I have strings of as and bs. I want to extract all overlapping subsequences, where a subsequence is a single a surrounding by any number of bs. This is the regex I wrote:
import re
pattern = """(?= # inside lookahead for overlapping results
(?:a|^) # match at beginning of str or after a
(b* (?:a) b*) # one a between any number of bs
(?:a|$)) # at end of str or before next a
"""
a_between_bs = re.compile(pattern, re.VERBOSE)
It seems to work as expected, except when the very first character in the string is an a, in which case this subsequence is missed:
a_between_bs.findall("bbabbba")
# ['bbabbb', 'bbba']
a_between_bs.findall("abbabb")
# ['bbabb']
I don't understand what is happening. If I change the order of how a potential match could start, the results also change:
pattern = """(?=
(?:^|a) # a and ^ swapped
(b* (?:a) b*)
(?:a|$))
"""
a_between_bs = re.compile(pattern, re.VERBOSE)
a_between_bs.findall("abbabb")
# ['abb']
I would have expected this to be symmetric, so that strings ending in an a might also be missed, but this doesn't appear to be the case. What is going on?
Edit:
I assumed that solutions to the toy example above would translate to my full problem, but that doesn't seem to be the case, so I'm elaborating now (sorry about that). I am trying to extract "syllables" from transcribed words. A "syllable" is a vowel or a diphtongue, preceded and followed by any number of consonants.
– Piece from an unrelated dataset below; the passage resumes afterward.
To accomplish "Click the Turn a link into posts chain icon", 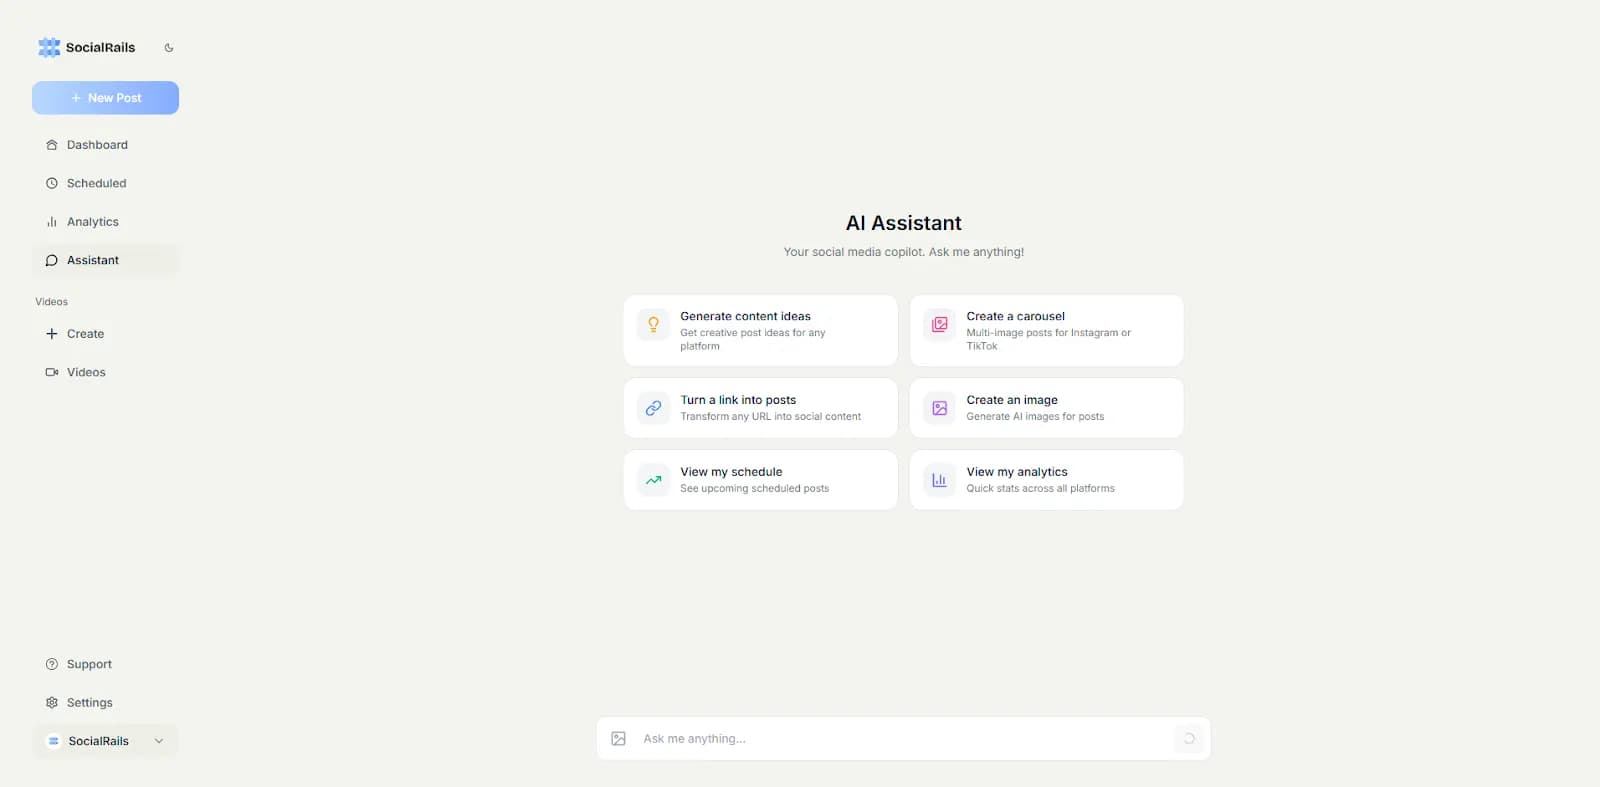I will 653,408.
This is my regular expression to extract them:
vowels = 'æɑəɛiɪɔuʊʌ'
diphtongues = "|".join(('aj', 'aw', 'ej', 'oj', 'ow'))
consonants = 'θwlmvhpɡŋszbkʃɹdnʒjtðf'
pattern = f"""(?=
(?:[{vowels}]|^|{diphtongues})
([{consonants}]* (?:[{vowels}]|{diphtongues}) [{consonants}]*)
(?:[{vowels}]|$|{diphtongues})
)
"""
syllables = re.compile(pattern, re.VERBOSE)
The tricky bit is that the diphtongues end in consonants (j or w), which I don't want to be included in the next syllable. So replacing the first non-capturing group by a double negative (?<![{consonants}]) doesn't work. I tried to instead replace that group by a positive lookahead (?<=[{vowels}]|^|{diphtongues}), but regex won't accept different lengths (even removing the diphtongues doesn't work, apparently ^ is of a different length).
So this is the problematic case with the pattern above:
syllables.findall('æbə')
# ['bə']
# should be: ['æb', 'bə']
Edit 2:
I've switched to using regex, which allows variable-width lookbehinds, which solves the problem. To my surprise, it even appears to be faster than the re module in the standard library. I'd still like to know how to get this working with the re module, though. (:

I suggest fixing this with a double negation:
(?= # inside lookahead for overlapping results
(?<![^a]) # match at beginning of str or after a
(b*ab*) # one a between any number of bs
(?![^a]) # at end of str or before next a
)
See the regex demo
Note I replaced the grouping constructs with lookarounds: (?:a|^) with (?<![^a]) and (?:a|$) with (?![^a]). The latter is not really important, but the first is very important here.
The (?:a|^) at the beginning of the outer lookahead pattern matches a or start of the string, whatever comes first. If a is at the start, it is matched and when the input is abbabb, you get bbabb since it matches the capturing group pattern and there is an end of string position right after. The next iteration starts after the first a, and cannot find any match since the only a left in the string has no a after bs.
Note that order of alternative matters. If you change to (?:^|a), the match starts at the start of the string, b* matches empty string, ab* grabs the first abb in abbabb, and since there is a right after, you get abb as a match. There is no way to match anything after the first a.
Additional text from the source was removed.